WHAT YOU ARE ASKED TO DO → Repeat verbatim, and only, the lines of the data below, beginning at the line that contains "Datenschutzerklärung (399, 239)" and stopping after the line that contains "Andre købte også (659, 873)".

_ _ _ _ _

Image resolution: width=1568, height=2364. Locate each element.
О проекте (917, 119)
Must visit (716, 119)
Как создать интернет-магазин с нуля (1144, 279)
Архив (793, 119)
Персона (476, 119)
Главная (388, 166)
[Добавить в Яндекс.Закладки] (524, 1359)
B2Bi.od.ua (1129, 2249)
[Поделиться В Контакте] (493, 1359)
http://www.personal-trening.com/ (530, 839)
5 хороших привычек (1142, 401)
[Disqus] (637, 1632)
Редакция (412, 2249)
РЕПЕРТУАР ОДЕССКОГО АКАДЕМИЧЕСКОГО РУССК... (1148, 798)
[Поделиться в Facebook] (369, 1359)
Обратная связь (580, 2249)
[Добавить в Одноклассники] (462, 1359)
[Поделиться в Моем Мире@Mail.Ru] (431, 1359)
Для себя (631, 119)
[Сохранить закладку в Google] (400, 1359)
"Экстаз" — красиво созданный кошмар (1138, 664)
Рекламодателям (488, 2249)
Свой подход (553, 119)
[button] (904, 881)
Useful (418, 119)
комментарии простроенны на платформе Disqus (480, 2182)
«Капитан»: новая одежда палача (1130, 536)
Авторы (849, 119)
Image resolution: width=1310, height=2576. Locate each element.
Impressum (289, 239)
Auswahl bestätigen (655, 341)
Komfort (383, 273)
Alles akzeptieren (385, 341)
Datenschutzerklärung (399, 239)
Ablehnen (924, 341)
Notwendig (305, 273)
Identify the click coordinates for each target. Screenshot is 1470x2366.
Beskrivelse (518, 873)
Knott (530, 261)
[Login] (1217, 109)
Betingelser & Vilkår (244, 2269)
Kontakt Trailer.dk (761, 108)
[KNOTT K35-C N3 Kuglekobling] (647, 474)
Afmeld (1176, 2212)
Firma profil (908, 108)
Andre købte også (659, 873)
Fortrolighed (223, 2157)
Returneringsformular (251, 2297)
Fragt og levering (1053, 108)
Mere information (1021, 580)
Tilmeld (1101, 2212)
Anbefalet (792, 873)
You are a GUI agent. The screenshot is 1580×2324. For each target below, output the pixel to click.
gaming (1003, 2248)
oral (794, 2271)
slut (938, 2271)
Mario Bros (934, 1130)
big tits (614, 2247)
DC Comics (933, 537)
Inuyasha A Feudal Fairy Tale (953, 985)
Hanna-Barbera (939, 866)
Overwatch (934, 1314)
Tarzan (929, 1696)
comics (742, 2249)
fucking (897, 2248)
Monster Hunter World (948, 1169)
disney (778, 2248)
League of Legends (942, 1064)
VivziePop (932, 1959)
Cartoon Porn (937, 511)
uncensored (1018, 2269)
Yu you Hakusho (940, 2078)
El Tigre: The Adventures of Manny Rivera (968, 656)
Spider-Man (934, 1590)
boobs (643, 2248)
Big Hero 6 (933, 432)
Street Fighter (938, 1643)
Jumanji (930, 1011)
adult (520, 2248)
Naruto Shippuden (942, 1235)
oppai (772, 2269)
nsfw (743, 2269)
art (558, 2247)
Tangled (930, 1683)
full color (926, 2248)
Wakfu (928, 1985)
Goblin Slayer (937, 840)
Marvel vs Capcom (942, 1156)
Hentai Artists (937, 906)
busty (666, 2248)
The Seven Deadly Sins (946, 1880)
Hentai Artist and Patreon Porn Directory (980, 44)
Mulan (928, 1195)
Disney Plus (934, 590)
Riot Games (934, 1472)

_ _ _ _ _

ANSWER TO THIS PROBLEM →
Datenschutzerklärung (399, 239)
Ablehnen (924, 341)
Notwendig (305, 273)
Identify the click coordinates for each target. Screenshot is 1470x2366.
Beskrivelse (518, 873)
Knott (530, 261)
[Login] (1217, 109)
Betingelser & Vilkår (244, 2269)
Kontakt Trailer.dk (761, 108)
[KNOTT K35-C N3 Kuglekobling] (647, 474)
Afmeld (1176, 2212)
Firma profil (908, 108)
Andre købte også (659, 873)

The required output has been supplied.